▶ **Work instruction**
Among the records below, find each line containing the word "agent" and copy it.

── Data records ──

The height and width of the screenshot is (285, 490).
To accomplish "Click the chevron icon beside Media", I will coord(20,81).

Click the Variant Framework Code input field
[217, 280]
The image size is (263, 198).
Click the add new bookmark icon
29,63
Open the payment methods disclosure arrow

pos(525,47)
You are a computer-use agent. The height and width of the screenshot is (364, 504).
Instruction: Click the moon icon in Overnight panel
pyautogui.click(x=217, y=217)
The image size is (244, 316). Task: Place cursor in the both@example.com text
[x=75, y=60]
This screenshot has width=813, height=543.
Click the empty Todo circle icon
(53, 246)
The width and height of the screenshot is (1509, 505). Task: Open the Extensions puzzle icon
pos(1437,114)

───
── Data records ──

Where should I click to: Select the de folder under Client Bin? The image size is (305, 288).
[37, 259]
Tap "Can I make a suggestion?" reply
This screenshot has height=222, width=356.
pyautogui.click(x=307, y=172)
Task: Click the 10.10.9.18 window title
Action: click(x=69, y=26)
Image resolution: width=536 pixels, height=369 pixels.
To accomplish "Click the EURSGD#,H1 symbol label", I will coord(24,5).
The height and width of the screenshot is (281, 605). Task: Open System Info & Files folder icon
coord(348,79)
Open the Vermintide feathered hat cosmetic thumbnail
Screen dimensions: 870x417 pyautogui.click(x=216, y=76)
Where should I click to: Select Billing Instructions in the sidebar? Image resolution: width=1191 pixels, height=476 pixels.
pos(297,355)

───
── Data records ──

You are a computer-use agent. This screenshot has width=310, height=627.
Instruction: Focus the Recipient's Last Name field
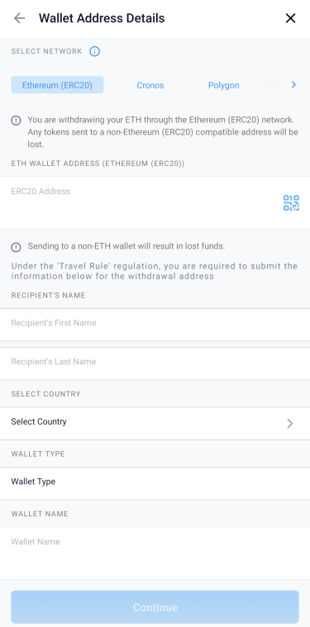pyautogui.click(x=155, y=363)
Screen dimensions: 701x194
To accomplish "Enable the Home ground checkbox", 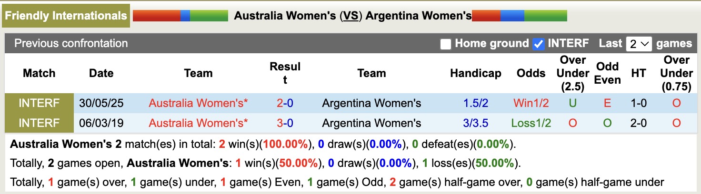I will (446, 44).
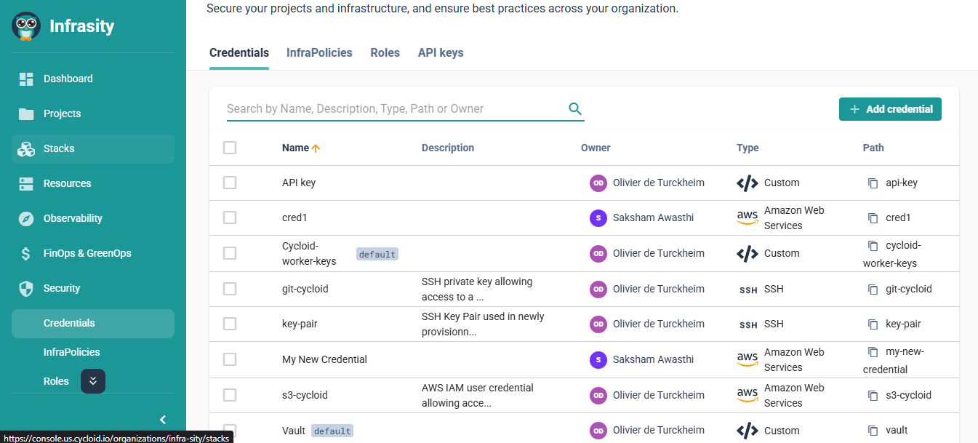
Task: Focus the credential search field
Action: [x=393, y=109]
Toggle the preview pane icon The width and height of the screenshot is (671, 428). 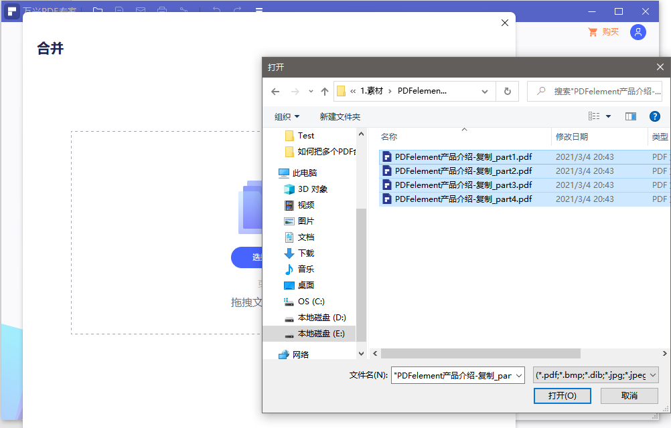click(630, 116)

───

▶ **Answer to the exercise**
You are a computer-use agent. The height and width of the screenshot is (364, 504).
You are a computer-use agent. This screenshot has width=310, height=627.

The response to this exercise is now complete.